If I should have a daughter ... | Sarah Kay - YouTube

 

 息が詰まるということについて考えていた。苦しくて仕方がない。もうこれ以上息を吸うことができない。そう思った時、このパフォーマンスのことを思い出した。息を吸うためには、まずは吐き出さなければならないこと。私は空気の味が好き? どうだろう。なんにせよ、吸うためには吐き出さなければならない。

 自分が本当だと知っていることを3つ挙げよ。

  1. 喉が渇いていると落ち着かない
  2. 他人の浮気や不倫についてあーだこーだ言うのは馬鹿馬鹿しい
  3. 夜風にあたるのは気持ちがいい

 昼間に電車に乗った。急遽帰らなければならなくなったのだ。午後2時の電車は人もまばらで座ることができたのだけれど、なんとなく人と距離をとりたい気分だったのでそのままドア付近に立っていた。駅に着くたびに開口ドアが変わるものだから、あっちへふらふらこっちへふらふら、いつもは何かしら本を読むくせに、この日に限っては集中力に欠けていた。
 住宅街の中を電車は走っていた。家々が立ち並ぶ、その上にはふわふわもこもこの白い雲がいくつも、いくつも浮かんでいた。そのとき初めて、私は久しく雲を見ていなかったのだと気づいた。それだけ出かけていないということだった。仕事ではなく遊びに出かけるときに私は雲を見るからだ(つまり、仮に晴天だとしても、通勤途中に私が雲を見ることはほとんどない。見ているようで、見ていない)。

 家が立ち夏の雲は群れ浮かぶ

 電話をした。相手(母)は「雨でも降っているの?音がするけど」と言った。降ってなかった。まったくもって。頭上には青々とした空が広がっていた。「降ってない。蝉じゃない?」と私は答えた。「ふうん。蝉ね」私は電話を切った。
 ベランダで蝉が息絶えていた。もうバタバタしないことを確認して、私はA4のファイルをもってくると、がばりと開いて、誰も巻き添えにならないことを確認した上で蝉をすくって外に放り投げた。ピサの斜塔の実験。蝉の亡骸を外に放り投げた時、蝉は軽いものだからふわりふわりと落ちそうなものだけれど。

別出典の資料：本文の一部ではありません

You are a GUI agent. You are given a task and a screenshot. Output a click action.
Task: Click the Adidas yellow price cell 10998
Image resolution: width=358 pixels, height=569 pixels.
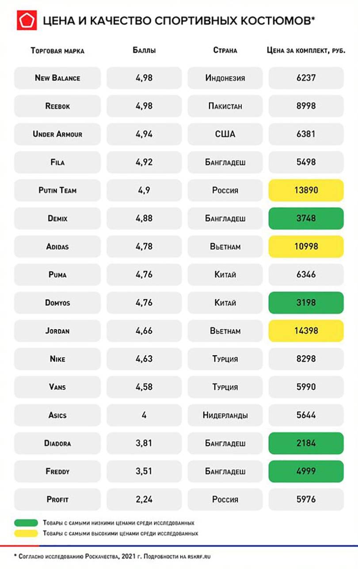coord(306,247)

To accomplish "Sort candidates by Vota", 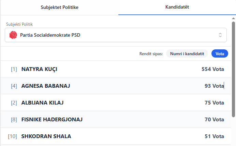I will coord(220,54).
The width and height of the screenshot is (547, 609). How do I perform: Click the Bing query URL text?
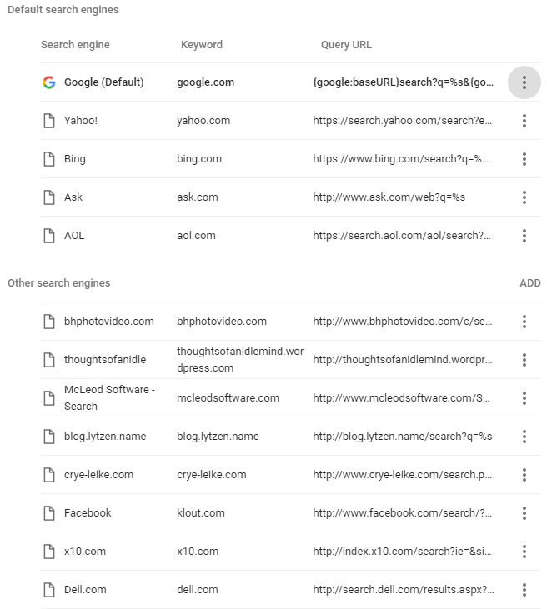coord(401,159)
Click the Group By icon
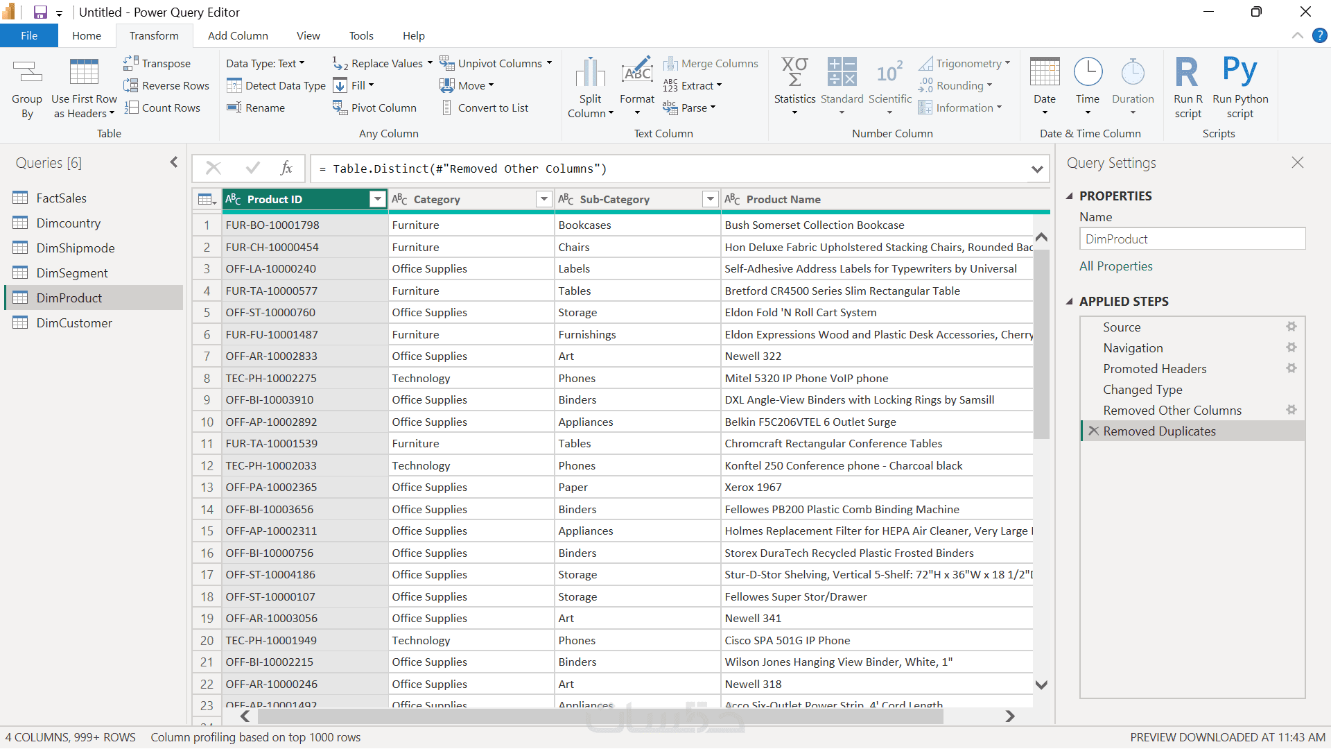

 こういうことを書いていたかった。これも私にとって本当のこと。

 空気の味を感じるにはまだまだ先は長そう(雲と同じように、空気の味は必ずしも美味しく感じられるわけではない。時間が必要、リラックスしていることも、必要)。
 吐き出して吐き出して吐き出して、ようやく空っぽになった肺に空気がすああと入ってくるのを、今は待ちたい。そんな気分の夜です。